**Provided passage:**
╭──

# Playground

The purpose of this notebook is for two things.

1. Explore and examine the TSV file containing the data of locations
2. Implement the algorithms (edit distance, confidence level)
3. Tweak the algorithms (edit distance, confidence level)

In [1]:
import math

In [5]:
def edge_d(a, b):
    '''
    Compute the edit distance between two words using dynamic programming
    Input: Word a, Word b
    Output: Graph of distances. A 2-dimensional array
    '''
    
    # Create graph nxm
    n = len(a)
    m = len(b)
    graph = []
    
    # Edge Case
    if n == 0:
        return m
    elif m == 0:
        return n
    
    # One extra column / row for initial empty state
    n += 1
    m += 1
    
    for i in range(n):
        graph.append([0] * m)
    
    # Call helper with graph
    return helper(a, b, graph)

╰──

**Given material:**
╭──

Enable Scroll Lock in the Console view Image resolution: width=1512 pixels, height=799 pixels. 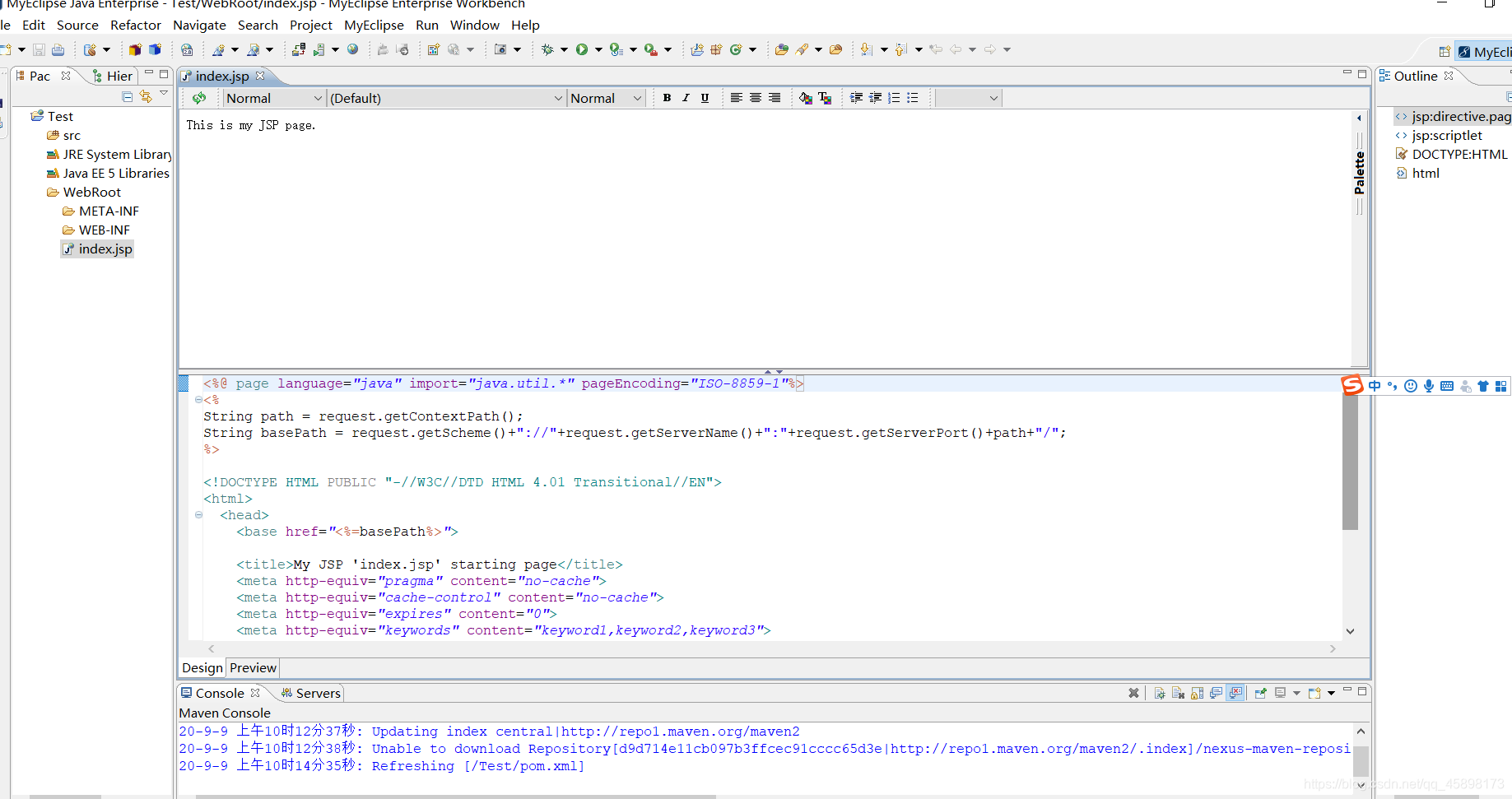pyautogui.click(x=1197, y=692)
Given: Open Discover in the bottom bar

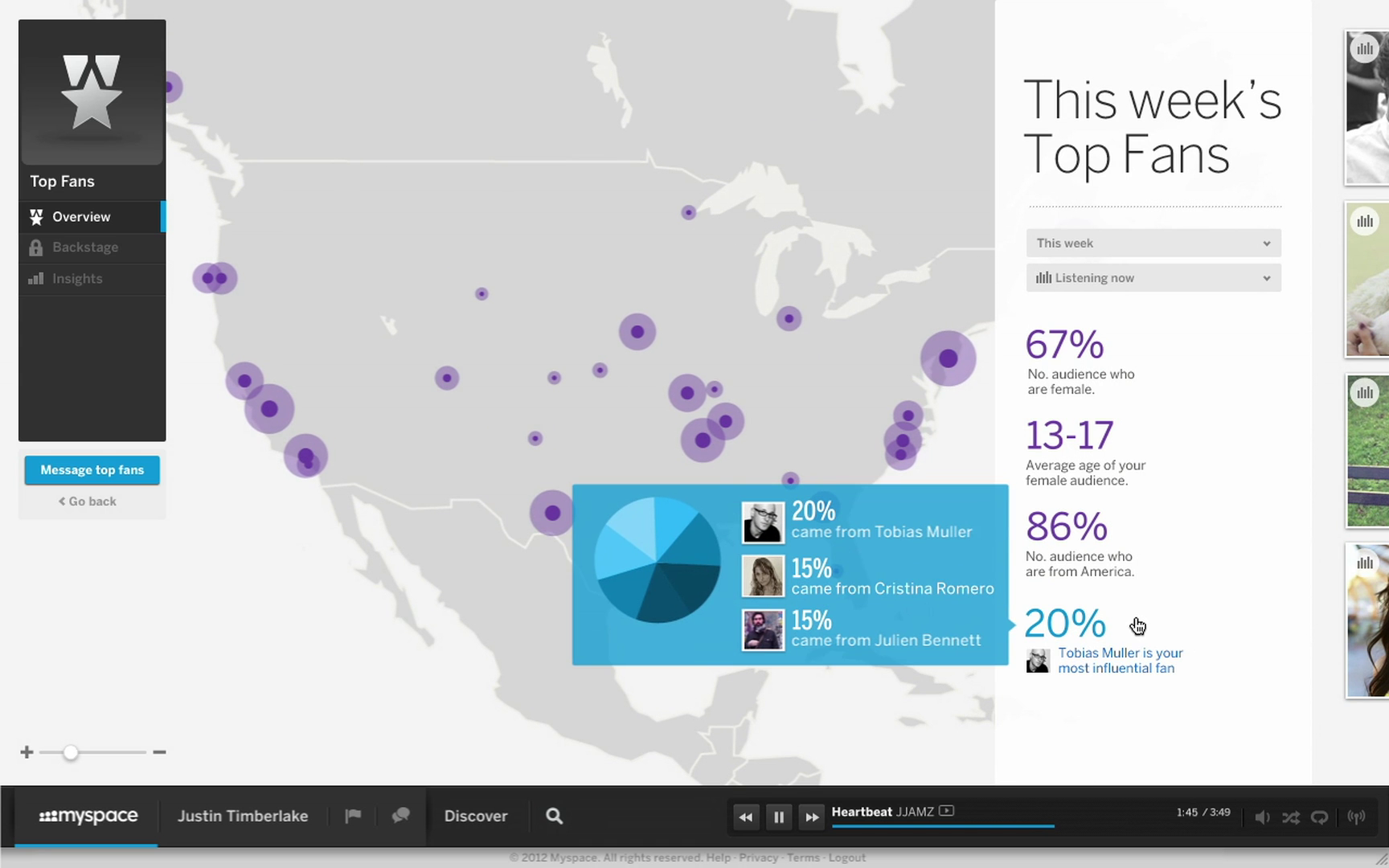Looking at the screenshot, I should pos(476,816).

╰──

**Task instructions:**
**A.** From the edit distance notebook, reproduce word for word the part that begins with the words "# Edge Case" and ends with "graph.append([0] * m)".
**B.** In the edit distance notebook, what reason does the code comment give for adding one to both n and m?
The material after the notebook is separate and has nothing to do with it.

**Written responses:**
**A.**
# Edge Case
    if n == 0:
        return m
    elif m == 0:
        return n
    
    # One extra column / row for initial empty state
    n += 1
    m += 1
    
    for i in range(n):
        graph.append([0] * m)

**B.** It adds one extra column and row for the initial empty state.